--- TASK ITEM ---
Count the lines in the entries below that include the word "computer". Give nothing but the number.
------------------------
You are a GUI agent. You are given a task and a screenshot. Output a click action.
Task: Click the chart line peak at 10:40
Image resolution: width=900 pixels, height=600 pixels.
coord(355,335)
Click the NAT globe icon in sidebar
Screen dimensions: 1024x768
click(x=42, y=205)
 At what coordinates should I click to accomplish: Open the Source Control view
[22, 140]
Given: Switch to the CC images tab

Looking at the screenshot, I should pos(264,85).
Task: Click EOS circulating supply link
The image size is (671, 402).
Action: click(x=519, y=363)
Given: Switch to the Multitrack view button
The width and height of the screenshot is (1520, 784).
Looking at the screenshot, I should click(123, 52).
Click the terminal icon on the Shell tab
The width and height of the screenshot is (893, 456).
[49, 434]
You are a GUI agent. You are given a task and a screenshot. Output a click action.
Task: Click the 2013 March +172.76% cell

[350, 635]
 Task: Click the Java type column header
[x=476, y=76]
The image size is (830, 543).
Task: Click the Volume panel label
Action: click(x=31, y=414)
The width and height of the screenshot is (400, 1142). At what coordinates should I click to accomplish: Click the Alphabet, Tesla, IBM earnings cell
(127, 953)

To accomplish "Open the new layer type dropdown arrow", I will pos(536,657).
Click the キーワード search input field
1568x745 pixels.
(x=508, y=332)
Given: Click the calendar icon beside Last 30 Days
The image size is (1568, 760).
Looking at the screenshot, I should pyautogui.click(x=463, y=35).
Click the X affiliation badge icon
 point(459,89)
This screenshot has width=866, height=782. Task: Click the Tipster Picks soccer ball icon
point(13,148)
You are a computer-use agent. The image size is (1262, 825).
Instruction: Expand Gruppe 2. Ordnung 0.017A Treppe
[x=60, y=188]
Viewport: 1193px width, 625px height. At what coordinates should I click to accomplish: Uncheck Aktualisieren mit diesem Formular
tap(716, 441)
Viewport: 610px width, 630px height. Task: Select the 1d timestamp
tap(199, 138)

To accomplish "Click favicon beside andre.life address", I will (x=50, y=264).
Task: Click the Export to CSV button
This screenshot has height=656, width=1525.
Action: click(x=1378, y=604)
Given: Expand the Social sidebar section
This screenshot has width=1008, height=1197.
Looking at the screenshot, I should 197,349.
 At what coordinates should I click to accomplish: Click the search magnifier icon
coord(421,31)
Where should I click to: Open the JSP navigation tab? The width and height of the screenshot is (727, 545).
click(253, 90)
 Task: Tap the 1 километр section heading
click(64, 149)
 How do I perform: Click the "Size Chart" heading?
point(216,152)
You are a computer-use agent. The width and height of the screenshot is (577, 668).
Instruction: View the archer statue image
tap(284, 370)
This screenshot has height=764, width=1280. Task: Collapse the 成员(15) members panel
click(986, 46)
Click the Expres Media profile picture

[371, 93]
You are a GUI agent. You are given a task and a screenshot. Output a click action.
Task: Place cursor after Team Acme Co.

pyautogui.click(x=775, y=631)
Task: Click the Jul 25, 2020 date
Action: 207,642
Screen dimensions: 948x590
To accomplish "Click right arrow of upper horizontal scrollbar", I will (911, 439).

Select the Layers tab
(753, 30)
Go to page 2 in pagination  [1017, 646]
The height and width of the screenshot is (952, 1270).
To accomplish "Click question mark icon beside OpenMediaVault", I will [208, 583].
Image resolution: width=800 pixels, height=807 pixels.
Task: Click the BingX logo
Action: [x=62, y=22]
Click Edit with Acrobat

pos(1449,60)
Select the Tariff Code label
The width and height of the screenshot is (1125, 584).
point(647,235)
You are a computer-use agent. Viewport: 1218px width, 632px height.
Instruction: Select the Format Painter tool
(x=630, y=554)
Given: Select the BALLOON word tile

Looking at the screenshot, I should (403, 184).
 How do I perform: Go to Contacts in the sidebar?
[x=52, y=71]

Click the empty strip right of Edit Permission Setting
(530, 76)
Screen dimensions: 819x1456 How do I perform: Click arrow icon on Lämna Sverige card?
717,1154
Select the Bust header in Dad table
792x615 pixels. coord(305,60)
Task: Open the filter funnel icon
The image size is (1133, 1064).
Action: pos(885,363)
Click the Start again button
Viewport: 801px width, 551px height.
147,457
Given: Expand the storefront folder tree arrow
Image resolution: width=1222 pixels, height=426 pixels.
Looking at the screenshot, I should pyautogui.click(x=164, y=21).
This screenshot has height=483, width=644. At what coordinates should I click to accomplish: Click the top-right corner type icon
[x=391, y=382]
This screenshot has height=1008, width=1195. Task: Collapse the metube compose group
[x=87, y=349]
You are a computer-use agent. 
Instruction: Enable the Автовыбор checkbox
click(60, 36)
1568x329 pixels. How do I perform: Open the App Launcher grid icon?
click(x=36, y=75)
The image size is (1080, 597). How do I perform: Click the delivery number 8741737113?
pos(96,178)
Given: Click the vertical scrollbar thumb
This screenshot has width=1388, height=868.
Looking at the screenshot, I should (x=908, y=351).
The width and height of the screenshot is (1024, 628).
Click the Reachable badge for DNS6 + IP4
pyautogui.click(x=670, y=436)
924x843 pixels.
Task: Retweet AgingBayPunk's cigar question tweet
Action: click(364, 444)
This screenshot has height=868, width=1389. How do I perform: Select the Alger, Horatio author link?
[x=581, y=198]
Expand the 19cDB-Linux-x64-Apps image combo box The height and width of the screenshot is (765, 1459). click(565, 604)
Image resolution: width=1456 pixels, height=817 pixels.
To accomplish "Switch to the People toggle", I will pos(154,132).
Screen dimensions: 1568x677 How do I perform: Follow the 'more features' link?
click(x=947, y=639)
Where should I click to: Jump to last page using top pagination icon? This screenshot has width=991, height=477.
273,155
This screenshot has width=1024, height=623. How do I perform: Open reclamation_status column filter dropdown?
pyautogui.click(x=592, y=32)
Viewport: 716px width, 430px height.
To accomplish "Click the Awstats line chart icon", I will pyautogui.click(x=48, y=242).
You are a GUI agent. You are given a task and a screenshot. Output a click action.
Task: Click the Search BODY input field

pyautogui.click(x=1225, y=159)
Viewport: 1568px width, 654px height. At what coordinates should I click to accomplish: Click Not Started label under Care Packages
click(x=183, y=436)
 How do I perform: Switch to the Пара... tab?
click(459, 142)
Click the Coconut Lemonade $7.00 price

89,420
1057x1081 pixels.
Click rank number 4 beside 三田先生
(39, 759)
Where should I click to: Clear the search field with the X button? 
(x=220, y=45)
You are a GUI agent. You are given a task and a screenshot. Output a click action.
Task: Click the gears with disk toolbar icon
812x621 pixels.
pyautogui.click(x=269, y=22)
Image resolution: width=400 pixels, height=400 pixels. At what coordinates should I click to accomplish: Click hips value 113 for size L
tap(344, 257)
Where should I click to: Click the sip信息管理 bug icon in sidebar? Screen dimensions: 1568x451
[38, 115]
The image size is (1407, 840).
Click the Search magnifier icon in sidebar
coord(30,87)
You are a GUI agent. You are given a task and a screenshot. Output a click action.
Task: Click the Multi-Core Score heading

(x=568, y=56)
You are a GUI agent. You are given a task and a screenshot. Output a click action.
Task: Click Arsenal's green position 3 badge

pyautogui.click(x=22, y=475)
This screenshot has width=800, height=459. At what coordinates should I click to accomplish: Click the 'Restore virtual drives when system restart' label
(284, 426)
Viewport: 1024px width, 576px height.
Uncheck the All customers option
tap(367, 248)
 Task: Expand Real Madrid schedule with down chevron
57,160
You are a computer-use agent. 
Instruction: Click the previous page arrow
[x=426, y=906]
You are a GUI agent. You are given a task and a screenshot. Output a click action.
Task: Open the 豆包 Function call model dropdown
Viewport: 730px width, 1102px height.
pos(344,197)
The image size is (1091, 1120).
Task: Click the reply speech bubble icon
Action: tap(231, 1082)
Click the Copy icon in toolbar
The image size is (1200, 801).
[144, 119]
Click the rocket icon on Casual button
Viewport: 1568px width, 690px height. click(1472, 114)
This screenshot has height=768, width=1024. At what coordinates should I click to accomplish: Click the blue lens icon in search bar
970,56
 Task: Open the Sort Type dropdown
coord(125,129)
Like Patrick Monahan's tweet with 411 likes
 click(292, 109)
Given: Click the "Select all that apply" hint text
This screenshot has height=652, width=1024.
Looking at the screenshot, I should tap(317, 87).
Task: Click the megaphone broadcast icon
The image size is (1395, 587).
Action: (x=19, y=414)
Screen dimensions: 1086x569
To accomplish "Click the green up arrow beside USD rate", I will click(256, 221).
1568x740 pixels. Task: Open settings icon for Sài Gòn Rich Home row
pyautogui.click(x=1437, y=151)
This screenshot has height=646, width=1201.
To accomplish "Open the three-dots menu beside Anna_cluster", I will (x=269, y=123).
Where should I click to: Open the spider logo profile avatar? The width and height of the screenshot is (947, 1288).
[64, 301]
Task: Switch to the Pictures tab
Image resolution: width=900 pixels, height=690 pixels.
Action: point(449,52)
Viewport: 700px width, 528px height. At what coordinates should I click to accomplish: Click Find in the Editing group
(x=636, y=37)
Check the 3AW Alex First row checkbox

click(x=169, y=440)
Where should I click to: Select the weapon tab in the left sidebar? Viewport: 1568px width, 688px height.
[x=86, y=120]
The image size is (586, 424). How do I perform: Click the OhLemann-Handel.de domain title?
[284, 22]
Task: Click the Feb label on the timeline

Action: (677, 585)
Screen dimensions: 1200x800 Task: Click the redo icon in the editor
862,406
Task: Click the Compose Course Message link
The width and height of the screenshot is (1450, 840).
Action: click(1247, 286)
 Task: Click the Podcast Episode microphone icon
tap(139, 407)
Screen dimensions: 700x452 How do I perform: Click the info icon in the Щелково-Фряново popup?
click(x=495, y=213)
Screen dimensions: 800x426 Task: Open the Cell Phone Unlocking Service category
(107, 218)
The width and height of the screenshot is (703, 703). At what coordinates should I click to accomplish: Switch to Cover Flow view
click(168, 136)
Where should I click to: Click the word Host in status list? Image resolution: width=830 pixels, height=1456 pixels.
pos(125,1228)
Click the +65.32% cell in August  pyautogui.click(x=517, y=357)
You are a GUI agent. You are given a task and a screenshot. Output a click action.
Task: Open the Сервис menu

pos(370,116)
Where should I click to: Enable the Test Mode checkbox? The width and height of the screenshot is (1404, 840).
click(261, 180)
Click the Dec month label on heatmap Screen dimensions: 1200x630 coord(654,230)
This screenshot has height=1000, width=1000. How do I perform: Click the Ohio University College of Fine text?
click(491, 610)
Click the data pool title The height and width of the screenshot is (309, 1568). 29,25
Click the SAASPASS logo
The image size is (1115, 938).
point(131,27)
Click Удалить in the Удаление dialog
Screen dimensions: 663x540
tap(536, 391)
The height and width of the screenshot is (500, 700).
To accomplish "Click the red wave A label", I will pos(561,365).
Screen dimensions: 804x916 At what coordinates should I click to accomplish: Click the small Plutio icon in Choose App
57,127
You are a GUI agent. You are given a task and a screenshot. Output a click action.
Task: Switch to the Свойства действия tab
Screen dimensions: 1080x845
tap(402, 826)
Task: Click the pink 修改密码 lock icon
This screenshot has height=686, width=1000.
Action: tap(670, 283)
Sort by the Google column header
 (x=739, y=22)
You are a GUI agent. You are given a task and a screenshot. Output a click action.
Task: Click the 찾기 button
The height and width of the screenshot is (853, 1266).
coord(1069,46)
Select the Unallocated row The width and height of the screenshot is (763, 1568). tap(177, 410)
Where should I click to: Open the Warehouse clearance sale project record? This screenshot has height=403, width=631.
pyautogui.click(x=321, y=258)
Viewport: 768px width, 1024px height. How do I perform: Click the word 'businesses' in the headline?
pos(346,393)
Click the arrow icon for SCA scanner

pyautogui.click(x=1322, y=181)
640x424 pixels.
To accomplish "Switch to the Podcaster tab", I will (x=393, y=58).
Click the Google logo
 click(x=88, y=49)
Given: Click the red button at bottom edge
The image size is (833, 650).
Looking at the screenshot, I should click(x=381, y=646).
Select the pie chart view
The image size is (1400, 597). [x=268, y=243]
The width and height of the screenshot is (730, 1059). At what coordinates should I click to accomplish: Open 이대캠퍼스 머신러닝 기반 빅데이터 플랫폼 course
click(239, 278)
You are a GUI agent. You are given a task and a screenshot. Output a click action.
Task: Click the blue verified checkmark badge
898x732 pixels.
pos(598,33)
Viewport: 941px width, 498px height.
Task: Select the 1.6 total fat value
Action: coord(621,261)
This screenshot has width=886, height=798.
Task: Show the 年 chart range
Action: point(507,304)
------------------------
--- REPLY TO THE EXERCISE ---
5